South Sudan was well endowed with abundant natural resources, but relations with Sudan had recently involved unexpected tension with regard to the intermittent suspension of oil flow through Sudan, he said. Inside South Sudan, age-old quarrels among some communities over cattle grazing and water points had resurfaced. The task at hand was to literally build a country from scratch, with non-existent physical and social infrastructure. This had led his country to have the worst human development indicators in the world, including high maternity and infant mortality rates, and high illiteracy rates among a population of over 8 million.
There had been some improvements, however, he said.

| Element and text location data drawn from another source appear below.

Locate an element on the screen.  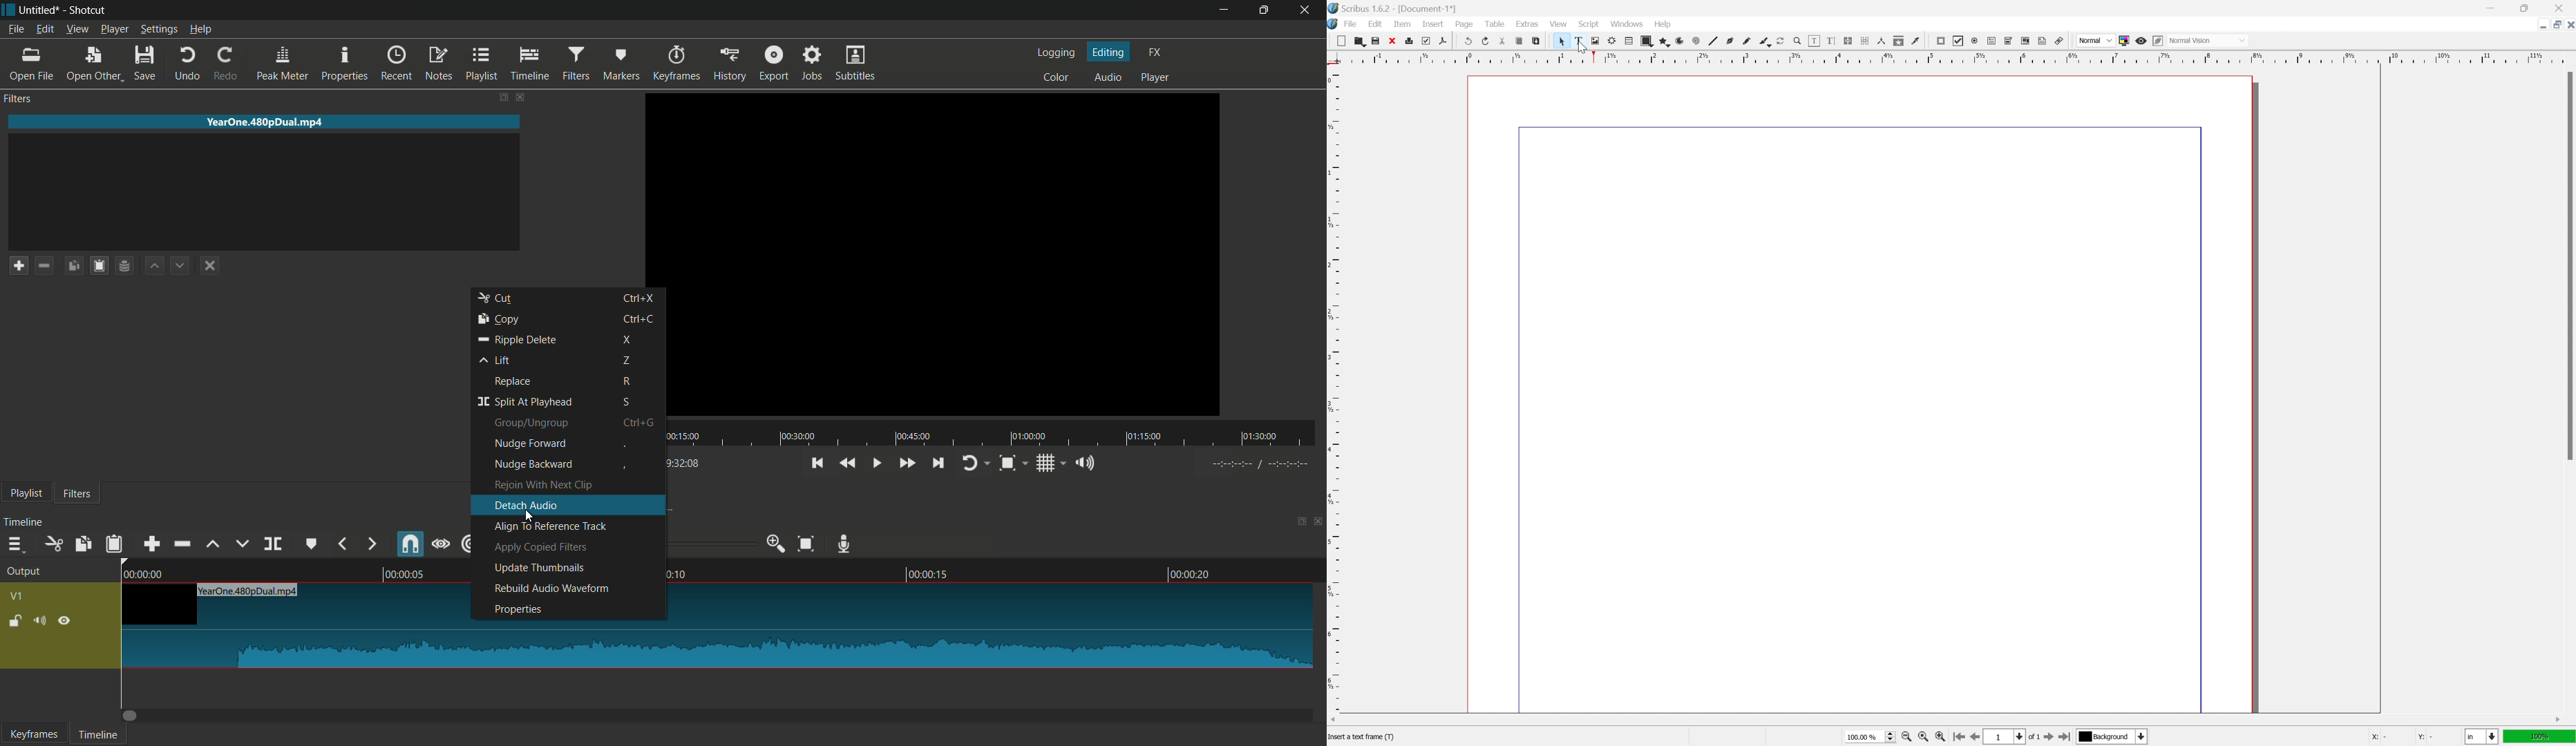
color is located at coordinates (1057, 76).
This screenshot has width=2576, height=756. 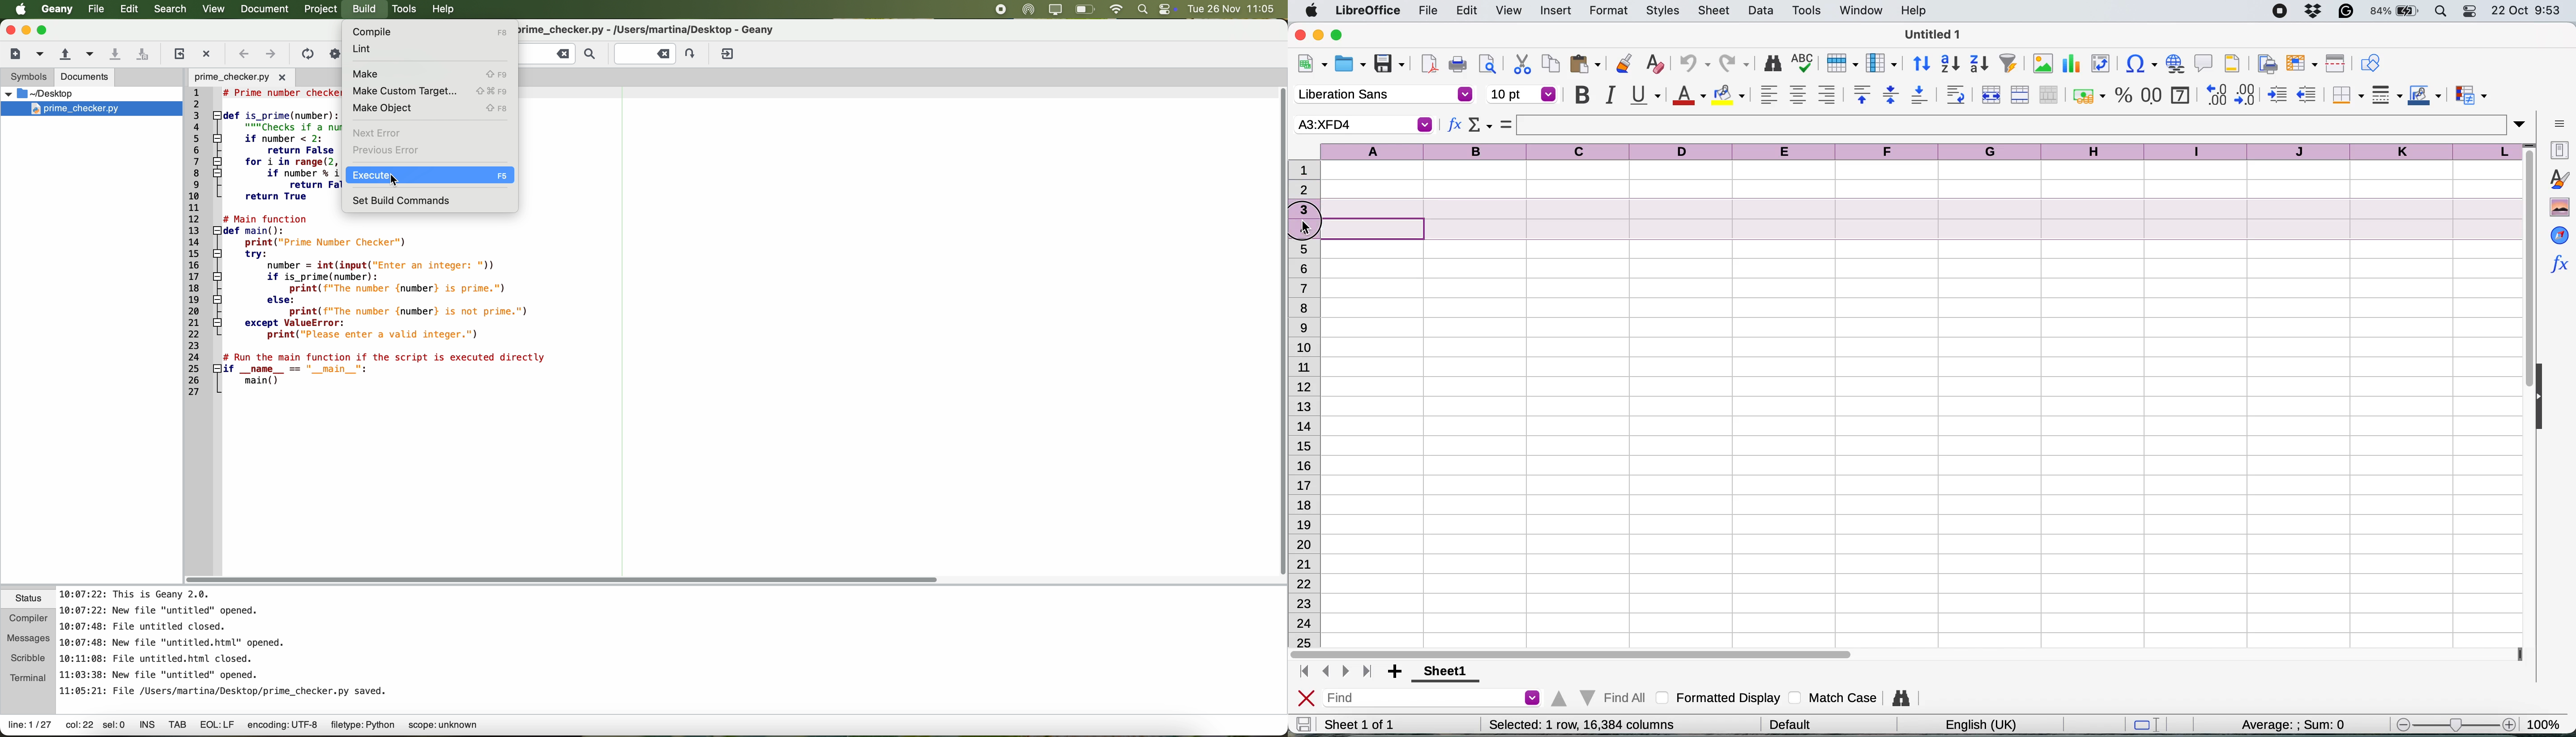 What do you see at coordinates (1055, 10) in the screenshot?
I see `screen` at bounding box center [1055, 10].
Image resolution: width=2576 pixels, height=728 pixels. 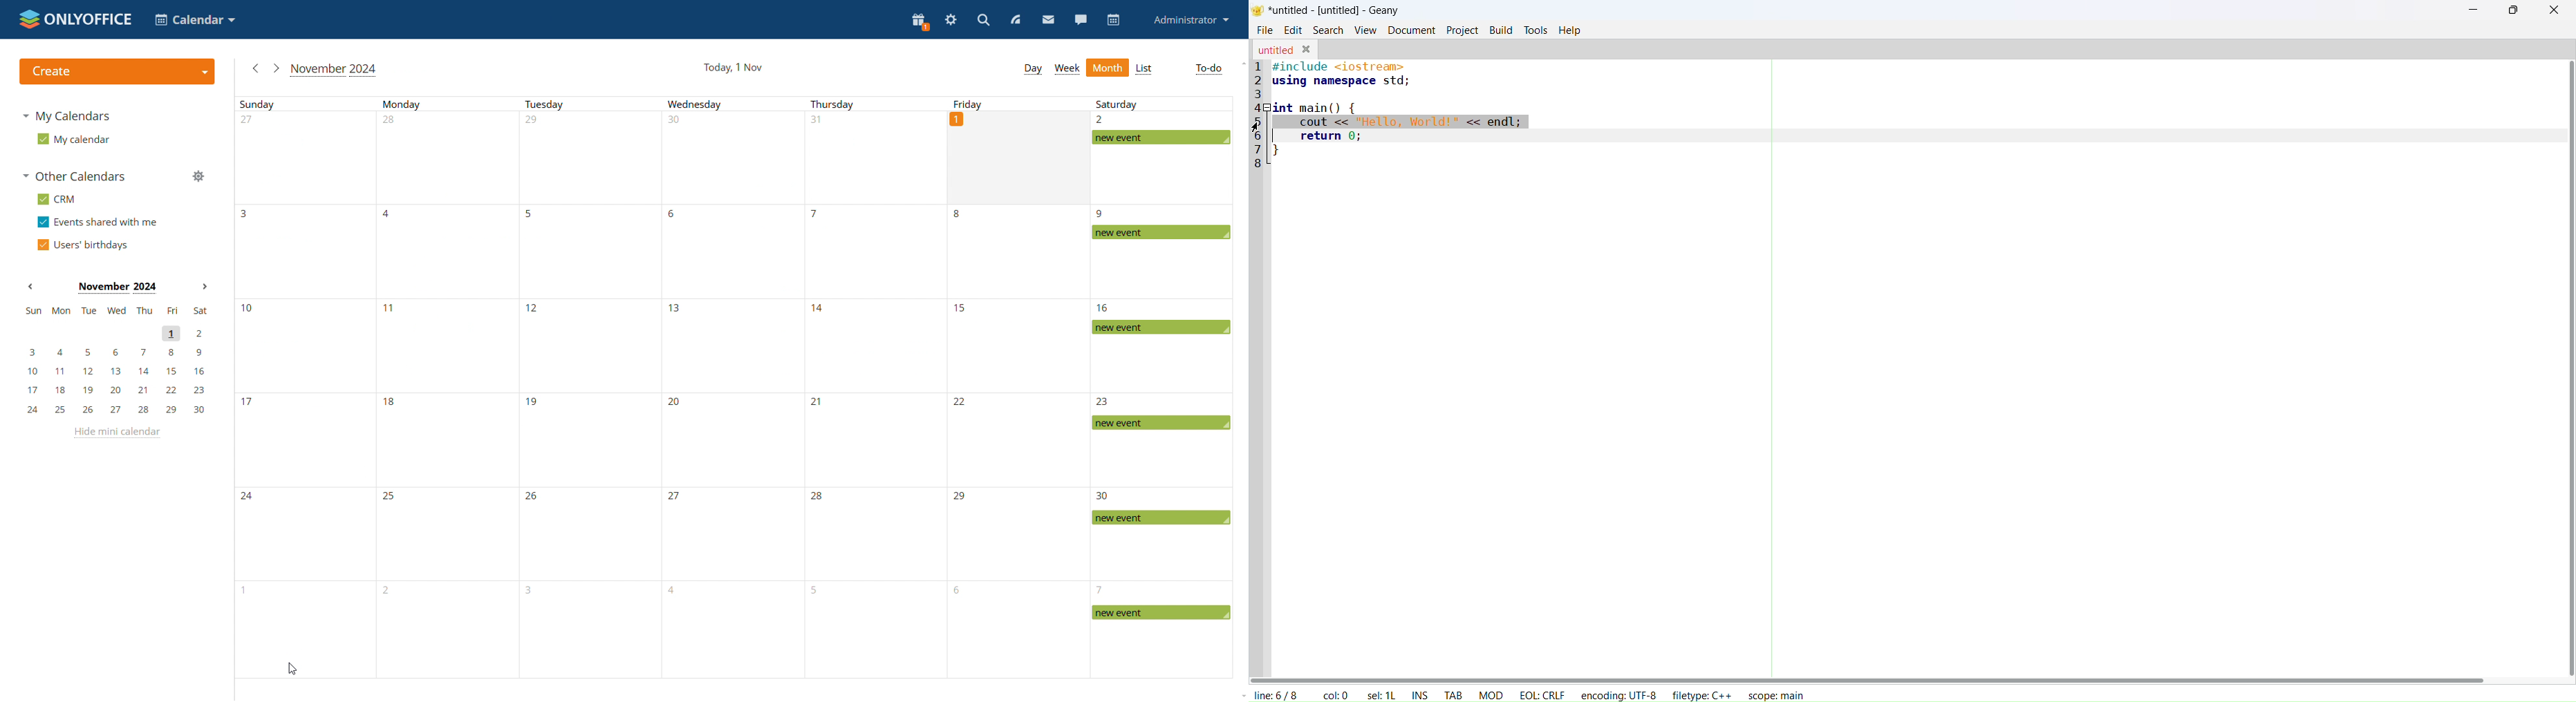 What do you see at coordinates (920, 22) in the screenshot?
I see `present` at bounding box center [920, 22].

Ten States with popularly elected governors and democratic legislatures had been set up as a nucleus of good governance. Women’s literacy, which was as low as 18 per cent in the 1950s, was rising. Women’s political participation, currently 25 per cent, was also increasing. Government spending had been reduced, and non-oil revenue collection had considerably increased.
On national security matters, he expressed deep regret over the loss of the Indian peacekeepers, the Russian helicopter crew and the Kenyan and South Sudanese relief workers in Pibor County. Further, he regretted the security impediments in Jonglei, but assured the international community that South Sudan was determined to transform its army, the Sudan People’s Liberation Army (SPLA), into a professional national army that respected human rights and the rule of law, and was committed to protecting civilians. The United Nations Mission in South Sudan (UNMISS), the Office for the Coordination of Humanitarian Affairs and other humanitarian agencies had been given unhindered access to all parts of the country, including Jonglei State. Another urgent security demand was to train a police force capable of eliminating the country’s high crime rate, he said, noting that UNMISS had helped transform hundreds of former combatants into a police force conscious of the rule of law.
The relationship with Sudan had been a mixture of cooperation and squabbles, he said. Fundamentally, both sides acknowledged that given their shared history, there was no alternative to lasting peace other than harmony and cooperation. He called on the parties at war in Sudan to find a durable political solution to the conflict, and a situation for which the Comprehensive Peace Agreement had provided a workable remedy. He urged the international community to play a positive stepped-up role to narrow the gap between both parties. South Sudan remained steadfast in its vision of a country at peace with itself and with its neighbours; a country which was growing in security, rule of law, human rights and progressing to justice and prosperity.